→ Brief: Rewrite the records below with every "Where should I click to" changed to "Where do I click to", keeping all other text unchanged.

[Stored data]
[Begin]

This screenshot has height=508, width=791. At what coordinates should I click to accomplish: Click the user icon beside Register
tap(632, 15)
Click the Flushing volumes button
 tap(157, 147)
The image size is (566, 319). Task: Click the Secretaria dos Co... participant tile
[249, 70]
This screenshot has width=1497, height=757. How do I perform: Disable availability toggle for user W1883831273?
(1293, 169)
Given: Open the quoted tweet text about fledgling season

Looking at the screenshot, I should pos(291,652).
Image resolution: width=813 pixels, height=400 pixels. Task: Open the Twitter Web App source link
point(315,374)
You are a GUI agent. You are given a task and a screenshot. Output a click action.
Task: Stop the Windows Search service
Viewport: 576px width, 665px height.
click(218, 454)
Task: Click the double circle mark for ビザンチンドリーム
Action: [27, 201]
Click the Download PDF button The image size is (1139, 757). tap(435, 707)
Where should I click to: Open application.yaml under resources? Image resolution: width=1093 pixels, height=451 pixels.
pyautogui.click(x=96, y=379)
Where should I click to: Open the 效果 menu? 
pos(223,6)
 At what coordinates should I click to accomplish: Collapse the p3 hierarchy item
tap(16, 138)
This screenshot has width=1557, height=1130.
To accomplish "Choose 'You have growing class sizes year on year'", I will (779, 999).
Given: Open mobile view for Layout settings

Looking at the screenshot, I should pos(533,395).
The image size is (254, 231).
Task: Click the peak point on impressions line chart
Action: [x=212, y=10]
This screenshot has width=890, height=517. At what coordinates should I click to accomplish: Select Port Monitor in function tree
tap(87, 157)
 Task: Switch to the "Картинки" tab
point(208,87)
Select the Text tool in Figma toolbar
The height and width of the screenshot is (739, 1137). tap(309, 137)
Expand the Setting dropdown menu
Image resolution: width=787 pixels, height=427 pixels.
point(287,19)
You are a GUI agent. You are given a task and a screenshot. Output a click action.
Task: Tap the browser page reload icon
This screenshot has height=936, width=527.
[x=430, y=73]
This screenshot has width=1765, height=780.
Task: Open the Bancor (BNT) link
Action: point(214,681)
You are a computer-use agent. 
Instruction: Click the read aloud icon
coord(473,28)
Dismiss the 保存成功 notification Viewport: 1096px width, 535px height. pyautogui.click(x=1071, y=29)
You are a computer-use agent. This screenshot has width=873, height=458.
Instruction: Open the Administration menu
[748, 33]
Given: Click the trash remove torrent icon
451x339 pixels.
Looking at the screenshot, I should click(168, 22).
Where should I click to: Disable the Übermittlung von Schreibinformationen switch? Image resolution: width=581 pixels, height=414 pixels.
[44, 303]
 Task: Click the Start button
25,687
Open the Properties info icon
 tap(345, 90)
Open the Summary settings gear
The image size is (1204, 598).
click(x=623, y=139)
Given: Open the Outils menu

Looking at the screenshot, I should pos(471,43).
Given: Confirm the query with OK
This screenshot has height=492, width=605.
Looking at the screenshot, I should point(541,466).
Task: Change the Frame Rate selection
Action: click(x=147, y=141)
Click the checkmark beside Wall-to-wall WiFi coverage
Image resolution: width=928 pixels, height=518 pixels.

[End]

→ Exercise result:
This screenshot has height=508, width=791. At what coordinates should I click to accomplish: Click the user icon beside Register
tap(632, 15)
Click the Flushing volumes button
 tap(157, 147)
The image size is (566, 319). Task: Click the Secretaria dos Co... participant tile
[249, 70]
This screenshot has width=1497, height=757. How do I perform: Disable availability toggle for user W1883831273?
(1293, 169)
Given: Open the quoted tweet text about fledgling season

Looking at the screenshot, I should pos(291,652).
Image resolution: width=813 pixels, height=400 pixels. Task: Open the Twitter Web App source link
point(315,374)
You are a GUI agent. You are given a task and a screenshot. Output a click action.
Task: Stop the Windows Search service
Viewport: 576px width, 665px height.
click(218, 454)
Task: Click the double circle mark for ビザンチンドリーム
Action: [27, 201]
Click the Download PDF button The image size is (1139, 757). tap(435, 707)
Where do I click to: Open application.yaml under resources? Image resolution: width=1093 pixels, height=451 pixels.
pyautogui.click(x=96, y=379)
Where do I click to: Open the 效果 menu? 
pos(223,6)
 At what coordinates should I click to accomplish: Collapse the p3 hierarchy item
tap(16, 138)
This screenshot has width=1557, height=1130.
To accomplish "Choose 'You have growing class sizes year on year'", I will (779, 999).
Given: Open mobile view for Layout settings

Looking at the screenshot, I should pos(533,395).
The image size is (254, 231).
Task: Click the peak point on impressions line chart
Action: [x=212, y=10]
This screenshot has width=890, height=517. At what coordinates should I click to accomplish: Select Port Monitor in function tree
tap(87, 157)
 Task: Switch to the "Картинки" tab
point(208,87)
Select the Text tool in Figma toolbar
The height and width of the screenshot is (739, 1137). tap(309, 137)
Expand the Setting dropdown menu
Image resolution: width=787 pixels, height=427 pixels.
point(287,19)
You are a GUI agent. You are given a task and a screenshot. Output a click action.
Task: Tap the browser page reload icon
This screenshot has height=936, width=527.
[x=430, y=73]
This screenshot has width=1765, height=780.
Task: Open the Bancor (BNT) link
Action: point(214,681)
You are a computer-use agent. 
Instruction: Click the read aloud icon
coord(473,28)
Dismiss the 保存成功 notification Viewport: 1096px width, 535px height. pyautogui.click(x=1071, y=29)
You are a computer-use agent. This screenshot has width=873, height=458.
Instruction: Open the Administration menu
[748, 33]
Given: Click the trash remove torrent icon
451x339 pixels.
Looking at the screenshot, I should click(168, 22).
Where do I click to: Disable the Übermittlung von Schreibinformationen switch? Image resolution: width=581 pixels, height=414 pixels.
[44, 303]
 Task: Click the Start button
25,687
Open the Properties info icon
 tap(345, 90)
Open the Summary settings gear
The image size is (1204, 598).
click(x=623, y=139)
Given: Open the Outils menu

Looking at the screenshot, I should pos(471,43).
Given: Confirm the query with OK
This screenshot has height=492, width=605.
Looking at the screenshot, I should point(541,466).
Task: Change the Frame Rate selection
Action: click(x=147, y=141)
Click the checkmark beside Wall-to-wall WiFi coverage
Image resolution: width=928 pixels, height=518 pixels.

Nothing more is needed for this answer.